[Your tasks]
**A.** Rewrite the JustBASIC forum thread from "Post by toughdiamond" down to "I'll be back.", changing "leftmost" to "first".
**B.** Answer these questions from the JustBASIC forum thread:
(i) How many posts does toughdiamond have?
(ii) What does the SORT command ignore?
(iii) What member rank does B+ hold?

[Source text]
----------------

Any tips on speeding up a JustBASIC program?

toughdiamond
Member in Training

Posts: 56

Any tips on speeding up a JustBASIC program? Apr 17, 2021 18:09:48 GMT Rod likes this

Quote

Post by toughdiamond on Apr 17, 2021 18:09:48 GMT

Apr 16, 2021 6:48:59 GMT Rod said:

Force lower case if needs be but the files “should” be the same case and perhaps need reported if not.

Having looked again at the "buggy" results of SORT, it turns out they're not buggy at all - just that the command ignores case, which doesn't matter if I use your method for finding uniques. It tripped me up at the time because back then I was still trying to streamline my long method of comparing each filename in one list with each filename in the other, so I was trying to split the alphabetized list into shorter sections based on (the ASCII code of) the leftmost character. At that point, the prospect of adapting your code instead began to look rather less daunting.

It's hard to know how long it'll be before I've got it ready to do a test drive, but it's looking good so far. I'll be back.

B+
Senior Member

OK

Posts: 941

Any tips on speeding up a JustBASIC program? Apr 17, 2021 20:39:00 GMT

Quote

Post by B+ on Apr 17, 2021 20:39:00 GMT

Apr 16, 2021 20:03:06 GMT Rod said:

Sigh... my life is complete, code that neither Anatoly or B+ can better

Rod Sorry, you shouldn't have bragged, your life not complete, your code buggy under certain circumstances that you would have quickly found had you tested more border conditions.

----------------

[Provided records]
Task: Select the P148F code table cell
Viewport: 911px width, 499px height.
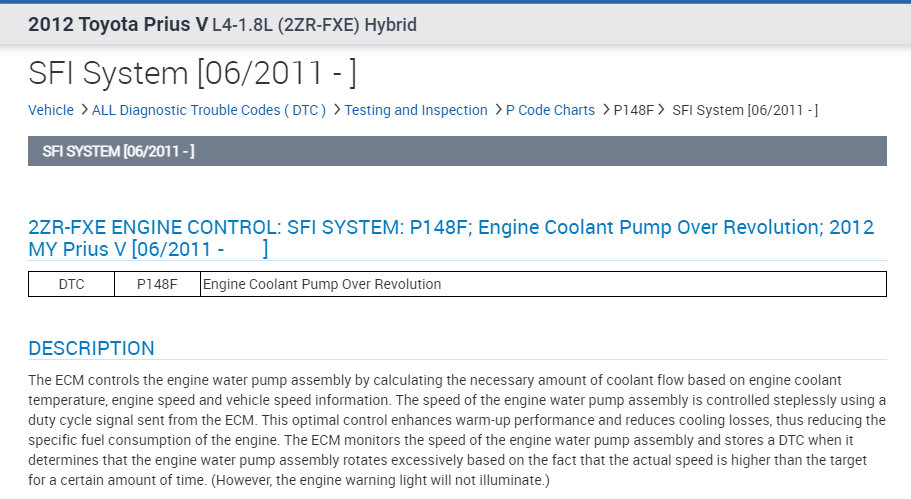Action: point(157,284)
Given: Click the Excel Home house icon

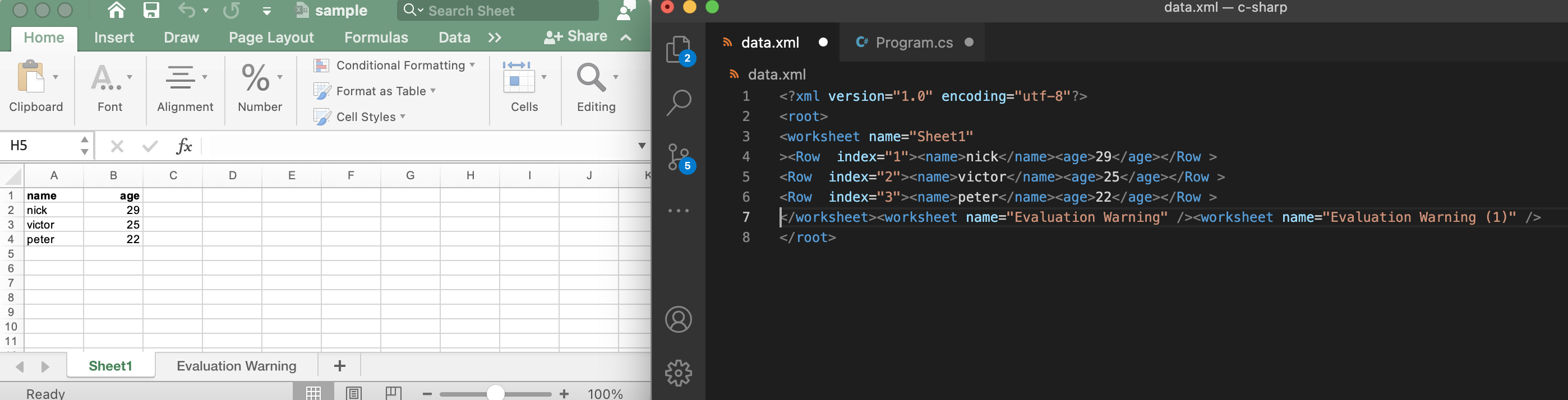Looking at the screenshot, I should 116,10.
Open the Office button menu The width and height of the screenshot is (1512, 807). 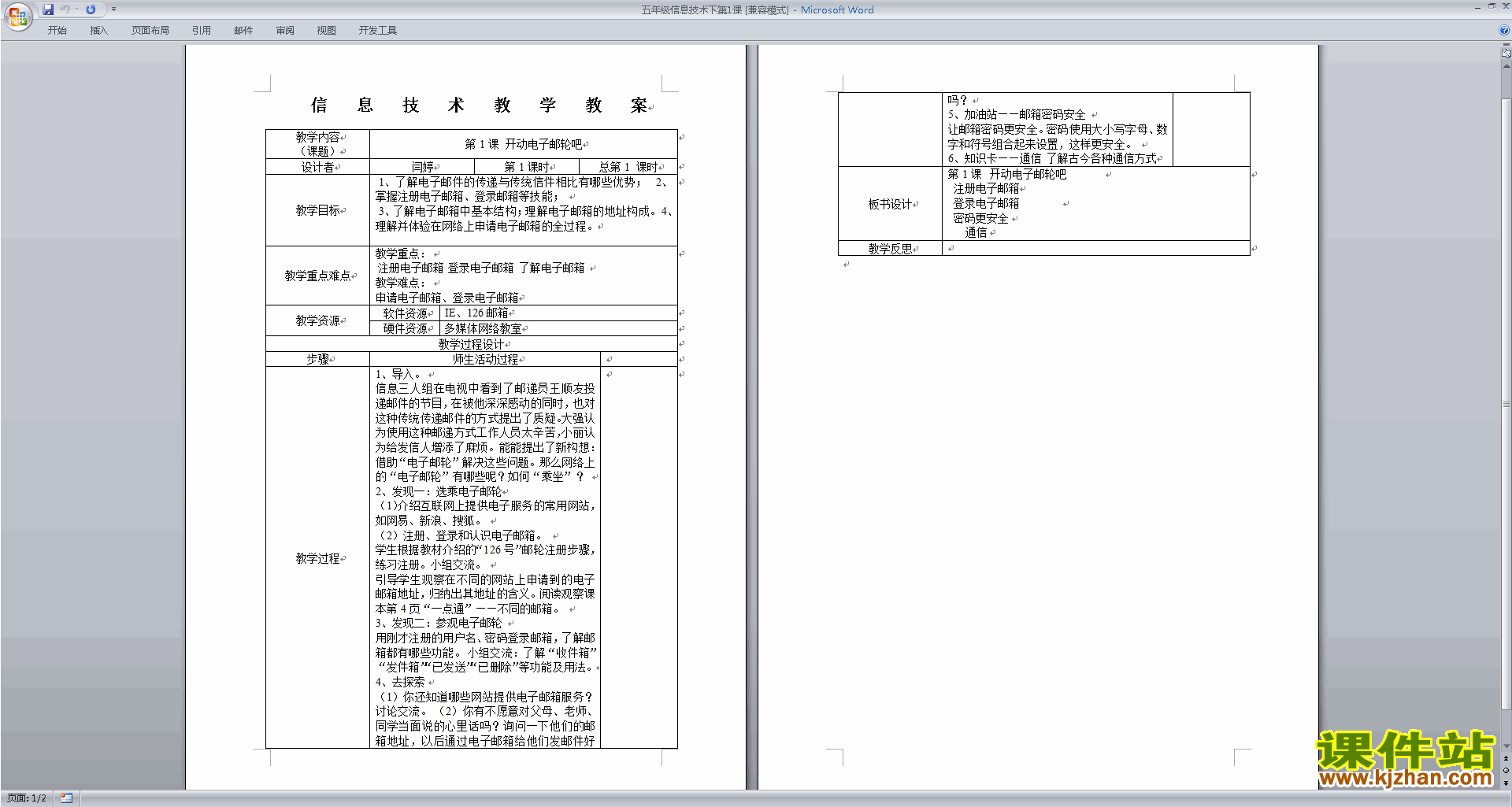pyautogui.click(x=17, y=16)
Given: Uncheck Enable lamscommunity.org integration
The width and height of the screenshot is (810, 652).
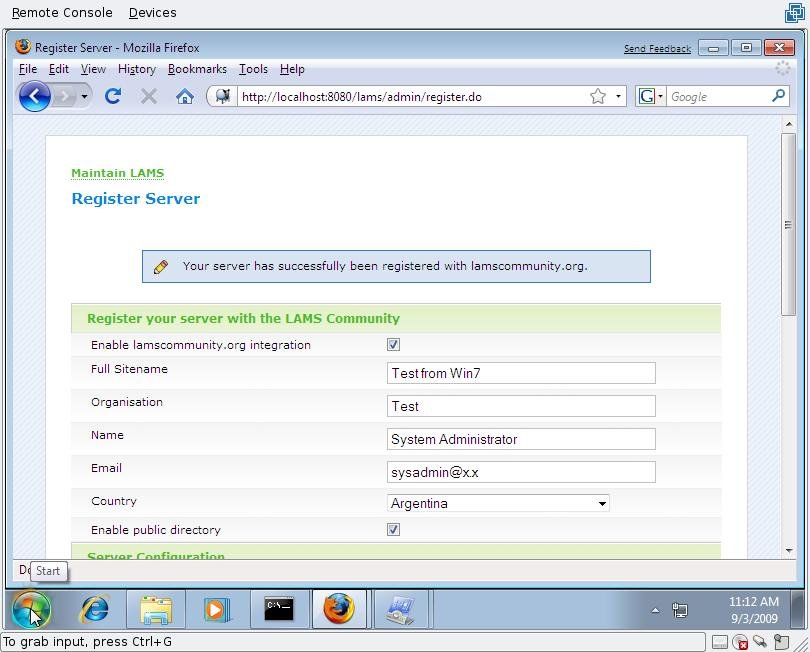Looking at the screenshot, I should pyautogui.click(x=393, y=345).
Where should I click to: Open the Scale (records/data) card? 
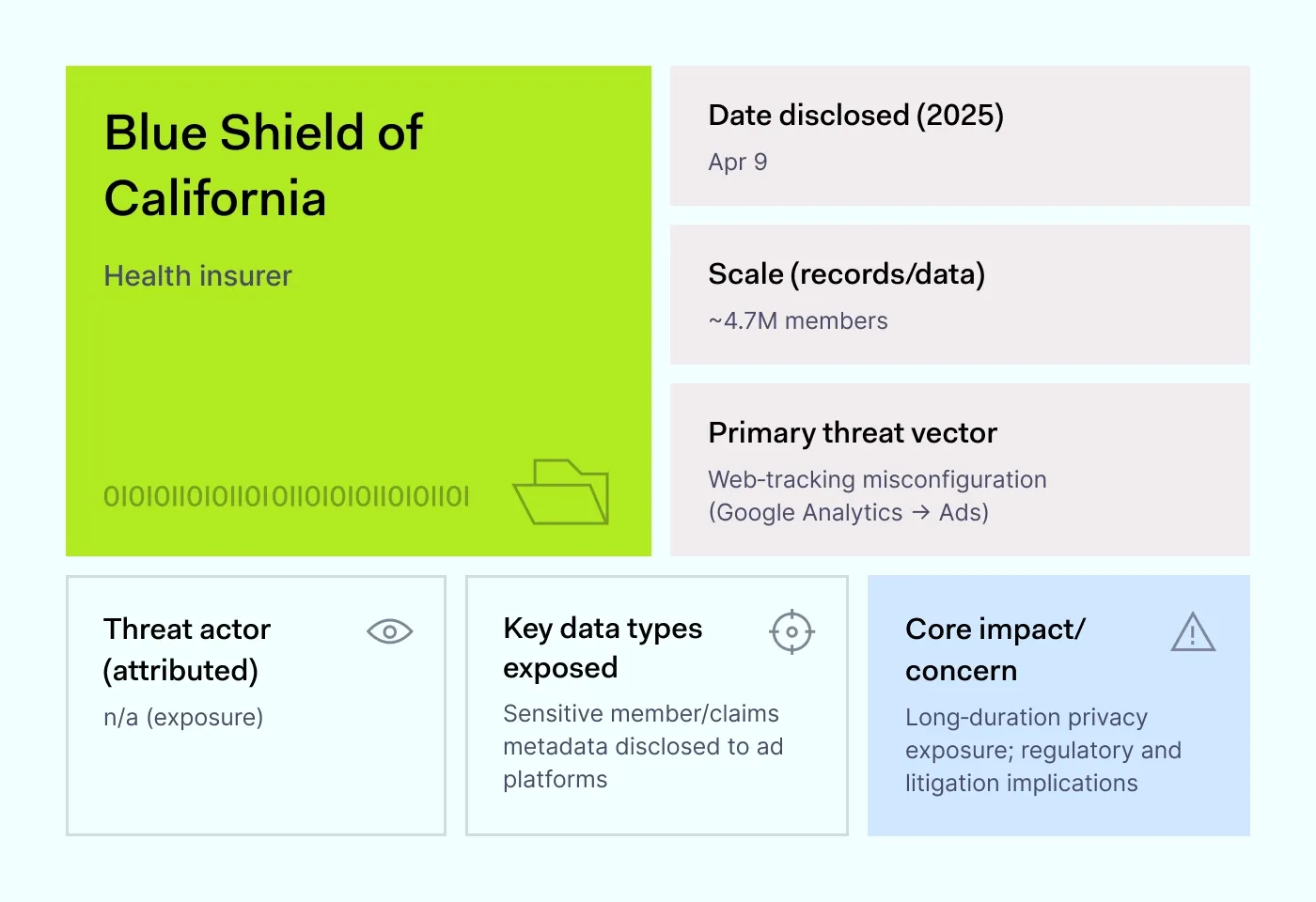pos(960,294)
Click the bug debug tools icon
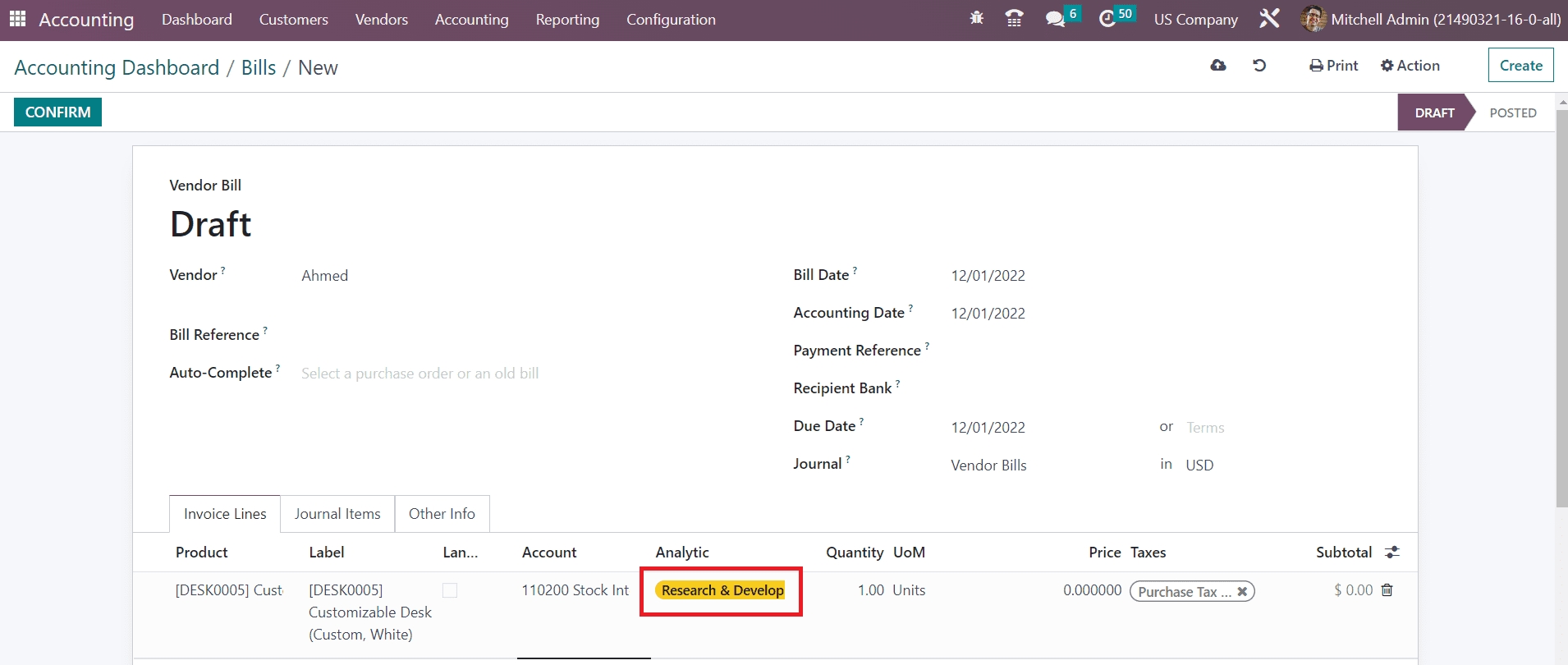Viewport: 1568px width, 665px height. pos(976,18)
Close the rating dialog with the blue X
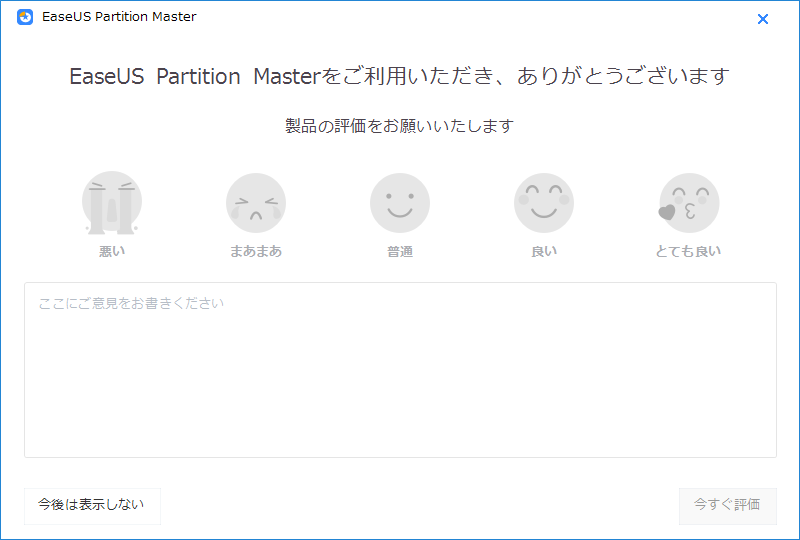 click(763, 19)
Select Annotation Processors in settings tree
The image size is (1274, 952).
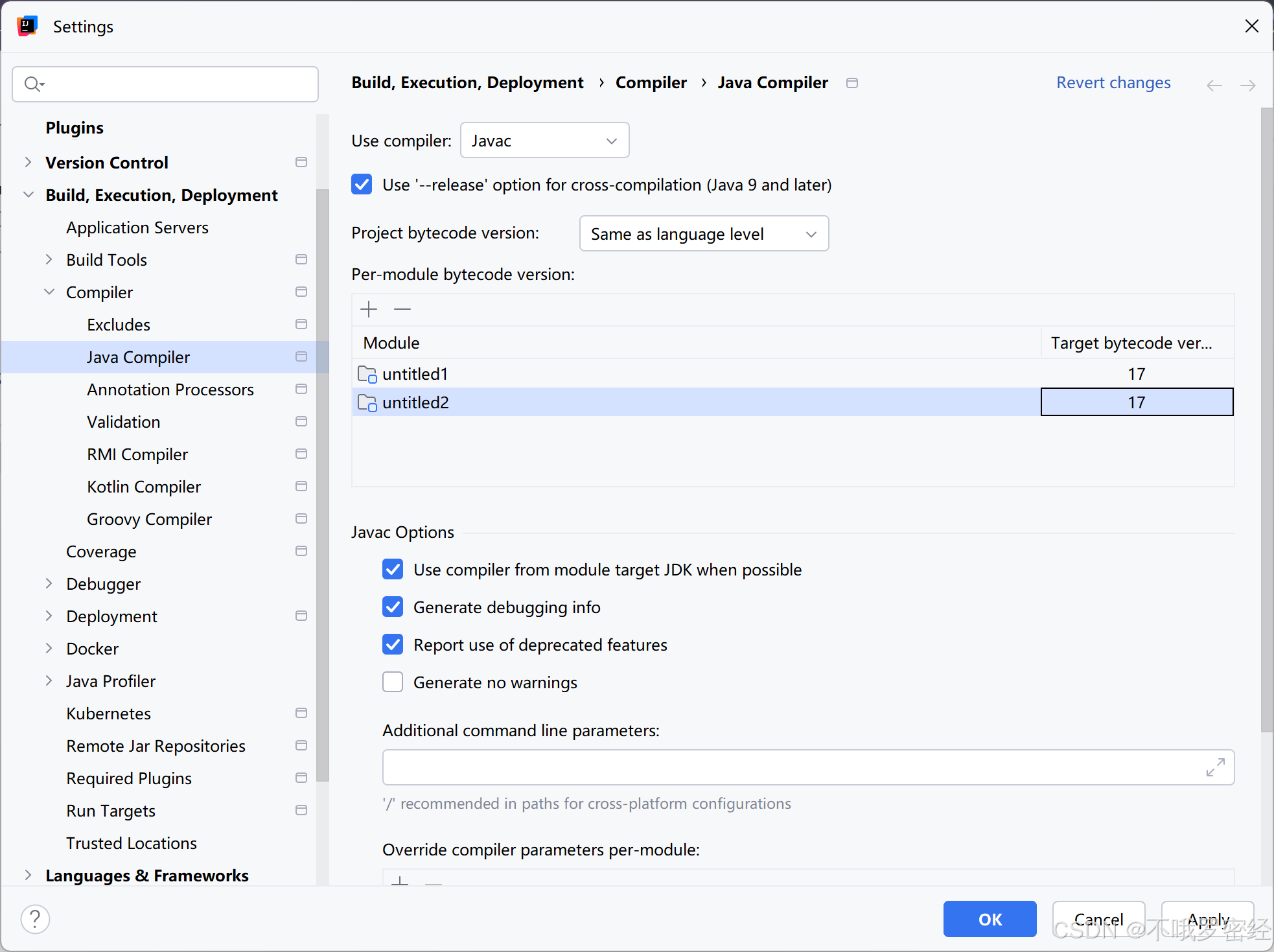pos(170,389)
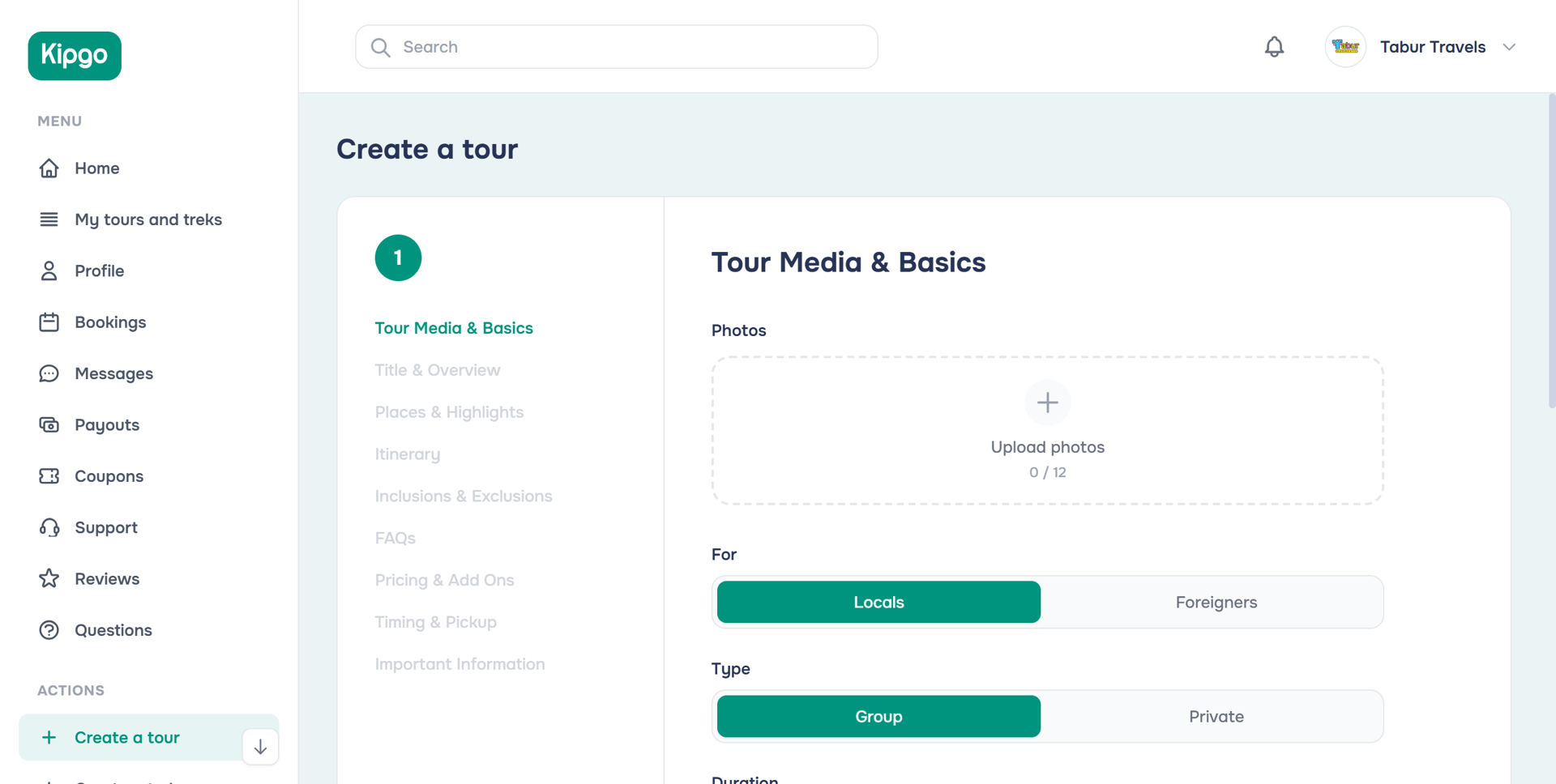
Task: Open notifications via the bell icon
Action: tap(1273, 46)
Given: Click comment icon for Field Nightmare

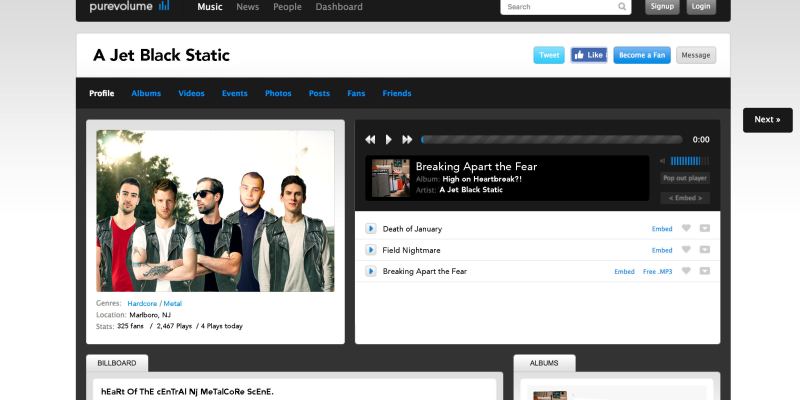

----------------

[Responses for each task]
**A.**
Post by toughdiamond on Apr 17, 2021 18:09:48 GMT

Apr 16, 2021 6:48:59 GMT Rod said:

Force lower case if needs be but the files “should” be the same case and perhaps need reported if not.

Having looked again at the "buggy" results of SORT, it turns out they're not buggy at all - just that the command ignores case, which doesn't matter if I use your method for finding uniques. It tripped me up at the time because back then I was still trying to streamline my long method of comparing each filename in one list with each filename in the other, so I was trying to split the alphabetized list into shorter sections based on (the ASCII code of) the first character. At that point, the prospect of adapting your code instead began to look rather less daunting.

It's hard to know how long it'll be before I've got it ready to do a test drive, but it's looking good so far. I'll be back.

**B.**
(i) 56
(ii) Case
(iii) Senior Member